[start of Given text]

Randolph John Velischek (born February 10, 1962) is a Canadian former professional ice hockey defenceman who played ten seasons in the National Hockey League from 1982–83 until 1991–92 for the Minnesota North Stars, New Jersey Devils, and Quebec Nordiques.  Randy Velischek was drafted 53rd overall by the North Stars in the 1980 NHL Entry Draft. He played 509 career NHL games, scoring 21 goals and 97 points.

He was also the head coach of the Metropolitan Riveters of the National Women's Hockey League for the 2018–19 season.

Playing career
Velischek was born in Montreal, Quebec. As a youth, he played in the 1974 and 1975 Quebec International Pee-Wee Hockey Tournaments with a minor ice hockey team from Mount Royal, Quebec. He spent his junior hockey career with the Lac St-Louis Lions of the Quebec Amateur Hockey Association and the Verdun Éperviers of the Quebec Major Junior Hockey League. After his junior career ended, Velischek played four years of college hockey for the Providence Friars from 1979 to 1983, where he majored in business and French, graduating with honors.

[end of Given text]

Work to complete -
A: According to the text about Randy Velischek, which team drafted him 53rd overall in the 1980 NHL Entry Draft?
B: Repeat the part of the text about Randy Velischek starting at "Playing career" and ending at "graduating with honors.", changing nothing.

[start of Raw data]

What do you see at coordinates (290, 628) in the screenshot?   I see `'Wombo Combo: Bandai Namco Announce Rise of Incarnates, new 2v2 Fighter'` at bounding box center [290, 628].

[end of Raw data]

Task responses -
A: The Minnesota North Stars

B:
Playing career
Velischek was born in Montreal, Quebec. As a youth, he played in the 1974 and 1975 Quebec International Pee-Wee Hockey Tournaments with a minor ice hockey team from Mount Royal, Quebec. He spent his junior hockey career with the Lac St-Louis Lions of the Quebec Amateur Hockey Association and the Verdun Éperviers of the Quebec Major Junior Hockey League. After his junior career ended, Velischek played four years of college hockey for the Providence Friars from 1979 to 1983, where he majored in business and French, graduating with honors.